__Task statement__
Recast the rows from the line with "The image size is (896, 1369)." up to and including the line with "1024x632 pixels. 887,154" as a two-column CSV with the columns request and answer. Give one line per row, put each field in quotation marks, and replace any line breaks with spaces.

__The data__
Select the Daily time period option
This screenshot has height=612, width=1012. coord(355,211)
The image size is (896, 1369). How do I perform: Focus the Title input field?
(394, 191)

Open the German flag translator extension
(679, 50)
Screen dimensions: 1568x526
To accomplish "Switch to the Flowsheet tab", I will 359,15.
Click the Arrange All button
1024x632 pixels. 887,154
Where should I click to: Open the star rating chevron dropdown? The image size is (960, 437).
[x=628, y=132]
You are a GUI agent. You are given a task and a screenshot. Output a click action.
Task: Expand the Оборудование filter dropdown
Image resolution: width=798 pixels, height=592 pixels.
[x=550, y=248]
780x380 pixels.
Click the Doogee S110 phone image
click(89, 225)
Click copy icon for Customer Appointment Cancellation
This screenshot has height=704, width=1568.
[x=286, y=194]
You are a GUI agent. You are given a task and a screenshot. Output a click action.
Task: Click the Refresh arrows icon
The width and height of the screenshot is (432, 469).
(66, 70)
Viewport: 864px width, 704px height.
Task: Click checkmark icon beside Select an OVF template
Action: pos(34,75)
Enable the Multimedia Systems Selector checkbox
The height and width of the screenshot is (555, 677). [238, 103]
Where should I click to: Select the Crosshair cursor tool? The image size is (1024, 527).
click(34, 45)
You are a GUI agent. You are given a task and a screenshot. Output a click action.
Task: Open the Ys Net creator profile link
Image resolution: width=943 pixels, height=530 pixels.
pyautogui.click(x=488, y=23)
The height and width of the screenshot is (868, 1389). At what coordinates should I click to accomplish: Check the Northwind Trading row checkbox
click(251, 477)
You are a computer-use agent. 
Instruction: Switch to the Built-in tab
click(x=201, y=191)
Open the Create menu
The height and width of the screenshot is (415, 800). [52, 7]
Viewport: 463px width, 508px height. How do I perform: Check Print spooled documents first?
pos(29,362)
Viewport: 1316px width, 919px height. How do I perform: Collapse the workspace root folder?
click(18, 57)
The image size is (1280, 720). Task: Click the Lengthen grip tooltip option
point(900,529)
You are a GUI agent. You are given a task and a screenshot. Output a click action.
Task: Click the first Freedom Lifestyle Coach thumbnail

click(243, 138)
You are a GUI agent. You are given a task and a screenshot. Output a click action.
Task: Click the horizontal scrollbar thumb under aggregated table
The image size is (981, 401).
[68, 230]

__Finished answer__
request,answer
"The image size is (896, 1369). How do I perform: Focus the Title input field?","(394, 191)"
"Open the German flag translator extension","(679, 50)"
"Screen dimensions: 1568x526 To accomplish ""Switch to the Flowsheet tab"",","I will 359,15."
"Click the Arrange All button","1024x632 pixels. 887,154"